Three decades after then-Prime Minister Pierre Trudeau signed Canada's Charter of Rights and Freedoms into law, his lawmaker son says the majority Conservatives are now ignoring the document in a blatant act of partisan politics.

"It's just typical. It shows that we have a government that can't get beyond its partisan ideology and its grounding," federal Liberal Member of Parliament Justin Trudeau told CTV's Question Period.

"The Conservatives are supposed to be about protecting individuals from an intrusive state, so you would think they'd like the Charter."

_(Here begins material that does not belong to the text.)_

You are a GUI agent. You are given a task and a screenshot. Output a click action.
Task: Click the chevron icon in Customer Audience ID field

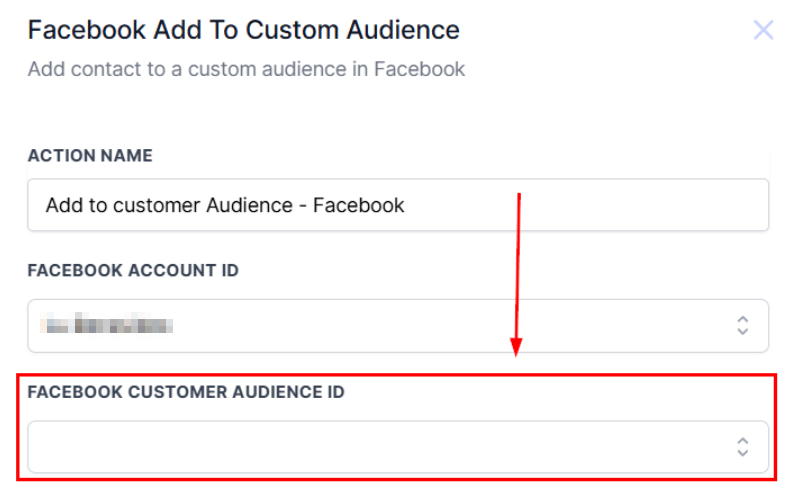pyautogui.click(x=742, y=446)
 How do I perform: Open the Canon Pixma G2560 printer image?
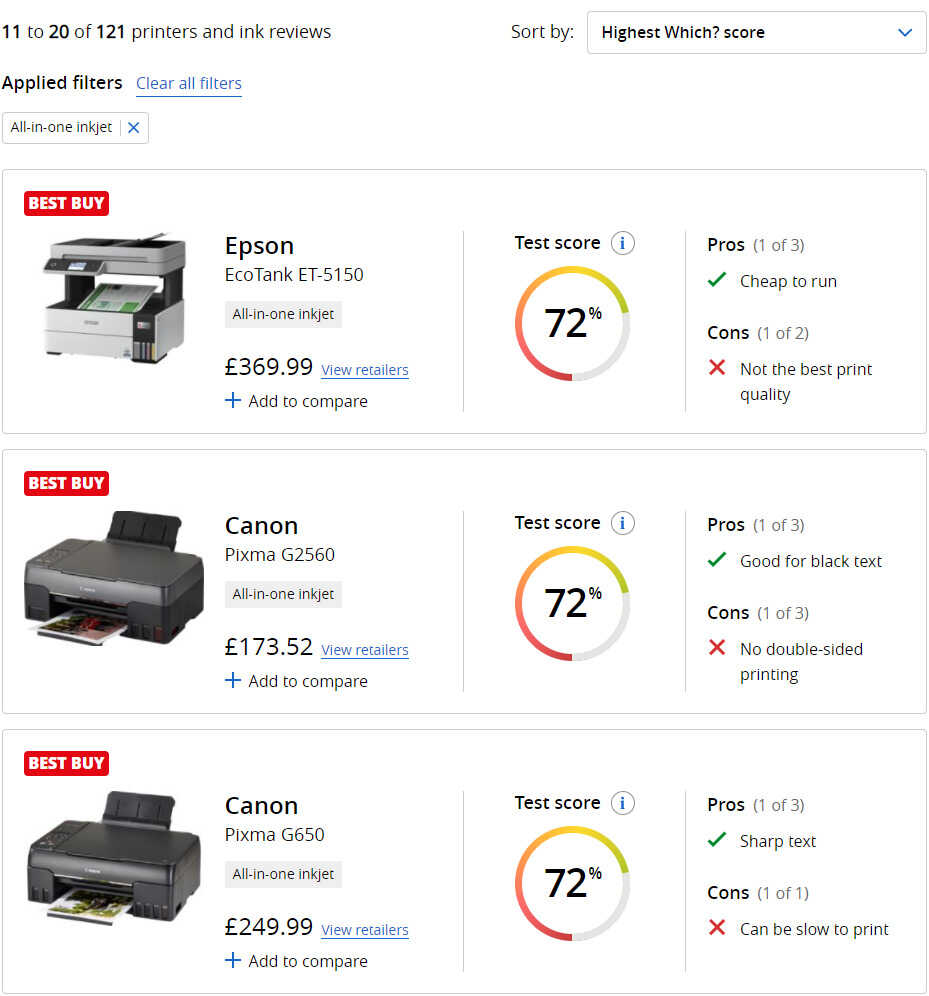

While numerous organizations intend to mark the anniversary, many have noticed the government is taking a much more low-key approach.

Suggesting that Prime Minister Stephen Harper's Conservatives "ignored" the 25th anniversary of the Charter in 2007, Trudeau said they appear to be bent on doing the same when the 30th anniversary rolls around on April 17.

Trudeau suggested the Conservatives cannot even agree on which department within the Conservatives should craft a press release.

"It's the Charter. It is the basis of our modern state; our modern society. You cannot go around it and unfortunately they are trying to minimize it," Trudeau said.

Justin Trudeau was just a boy when the elder Pierre Trudeau signed the Charter, along with Queen Elizabeth II, guaranteeing certain political rights to Canadian citizens and civil rights in Canada.

The Charter followed the Canadian Bill of Rights which was enacted in 1960.